Представляю новгородца, впервые вышедшего на беломорский берег. Перед ним, долго и нудно бродившему по таёжным дебрям Заволочья, вдруг открылся огромный, светлый простор, бескрайняя водная ширь, уходящая за горизонт. Потрясённый неведомыми доселе красотами, он присел на морской бережок, загляделся и… захотел здесь остаться навсегда. Но вот беда, не было у него ни достаточных припасов, ни одежды на все сезоны, ни  снастей, чтобы ловить рыбу… Не было товарищей, чтобы совместно обустраивать жизнь. Но главное, у первого пришельца не было надёжного оружия для того, чтобы добыть себе пищу, заполучить шкуры животных, из которых можно изготовить крепкую обувь, тёплый покров для тела и жилья. И человек вернулся в родной Великий Новгород. Но потом, через небольшое время, он опять пришёл на Белое море с ватагой таких же, как и он сам, искателей вольной волюшки и новых, более обильных, чем вокруг Нового Города, промысловых мест. К ним стали присоединяться другие их земляки, только уже хорошо вооружённые, оснащённые всеми необходимыми снастями.

Надо тут сказать, что суровые условия жизни на Севере побуждали местных жителей заниматься и охотой, и поморы всю свою историю занимались ею. Всегда прибыльной считалась охота на песца, оленя, нерпу, моржа, гренландского тюленя, на белого медведя… В результате торговое дело расширялось всё больше, во многих прибрежных хозяйствах появился достаток, а с ним и досуговое время, когда можно было заняться каким-то любимым делом. Вот с этого периода и начала активно развиваться на Беломорье лесная промысловая и так называемая любительская охота. Самой суровой, непредсказуемой и опасной всегда являлась охота на бурого медведя. Ею занимались только наиболее отчаянные, молодецкие «сорвиголовушки» - крепкие, вёрткие и удачливые промысловики молодого возраста. Они не признавали никаких ружей и винтовок. Хаживали  на лютого «ушкуя» считай с голыми руками – с одной только «рогатиной» - с заострённой толстой палкой. Прёт на молодца из берлоги оскалившийся зверь-гигант, а тот не шелохнётся, подпускает на самое близкое расстояние, и, когда медведь перед самым охотником встаёт во весь рост (а так зверь делает всегда, чтобы передними лапами разбить человеку голову), промысловик упирает комелёк палки в землю, упирает другой острый конец медведю в грудь, и «ушкуй» всем своим весом наваливается на «рогатину», протыкает сам себя…
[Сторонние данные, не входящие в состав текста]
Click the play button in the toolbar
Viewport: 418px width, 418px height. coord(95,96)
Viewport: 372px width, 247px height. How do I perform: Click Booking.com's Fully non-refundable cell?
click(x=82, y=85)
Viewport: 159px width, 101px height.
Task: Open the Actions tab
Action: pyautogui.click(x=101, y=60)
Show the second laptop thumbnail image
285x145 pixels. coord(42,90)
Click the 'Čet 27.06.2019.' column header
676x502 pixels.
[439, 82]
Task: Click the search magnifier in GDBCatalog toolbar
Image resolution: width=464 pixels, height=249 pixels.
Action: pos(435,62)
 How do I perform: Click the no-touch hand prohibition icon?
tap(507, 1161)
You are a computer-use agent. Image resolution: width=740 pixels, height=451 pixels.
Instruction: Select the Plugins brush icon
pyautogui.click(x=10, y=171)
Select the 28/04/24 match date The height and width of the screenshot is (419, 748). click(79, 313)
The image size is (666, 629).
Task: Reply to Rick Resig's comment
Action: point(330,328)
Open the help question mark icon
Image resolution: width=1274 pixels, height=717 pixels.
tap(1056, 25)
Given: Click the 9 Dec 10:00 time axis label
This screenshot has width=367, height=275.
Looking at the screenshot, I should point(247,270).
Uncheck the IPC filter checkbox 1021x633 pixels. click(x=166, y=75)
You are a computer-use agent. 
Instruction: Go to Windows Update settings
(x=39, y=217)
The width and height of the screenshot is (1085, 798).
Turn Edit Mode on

Охотничьи походы с ружьём в лес всегда для поморов были средством прокормить семью, как правило, многочисленную. Рябчики, тетерева, глухари – вот обычные трофеи. Кроме того,  во все годы активно ловились в силки, в капканы, хитроумные самодельные ловушки лесная пернатая дичь, белки, куницы, а то и росомахи… Пушной зверь неизменно был хорошим подспорьем для жителей Поморья. Его шкурки высоко ценились в заготовительных конторах. Однако добыча зверя или птицы никогда не являлись главным для поморского охотника. В здешних местах часто можно увидеть такую вот картину. Лесное озеро. На его бережке сидит-посиживает человек с ружьём, местный мужичок. Ружьё валяется рядом, как бесполезный и ненужный предмет, а сам он, раскрыв рот, с умилением глядит на озеро, на деревья, висящие над водой, на уток, плешущихся в дальних кустах… Человек забыл, зачем сюда пришёл с ружьём. Он залюбовался Природой.

Или вот. Охотник давно уже расслышал глухариное токование. Он тихо и осторожно идёт к нему, идёт… И выходит к огромному пространству, на котором не растут деревья. Над древним болотом горит, полыхает во весь восточный горизонт огненный рассвет. По всей его шири разбросаны тёмно-синие пятна плоских облаков, подпалённые снизу багровыми отсветами восходящего солнца. А над болотом стоит, упираясь прямо в тёмную небесную утреннюю высь, такая же древняя, как это старое болото, одна-единственная сосна. Вся она обглодана временем, на ней совсем уже нет коры, ветви давно потеряли иголки, но сосна стоит крепко, потому, что просмолённая, крепкая, настоявшаяся древесина её до сих пор молода и звенит, будто поёт песенки юная девчонка. Охотник видит, как  толстом суку сосны поёт глухарь. На фоне розовой зари хорошо видны его изящные очертания. Он вытянулся вдоль сука, выпрямил в восторге песни длинную, мохнатую шею,  огромным торжественным веером распушил густой хвост…

Охотник не станет убивать этого глухаря. Он послушает вечную музыку его пения, полюбуется самой Природой и уйдёт домой.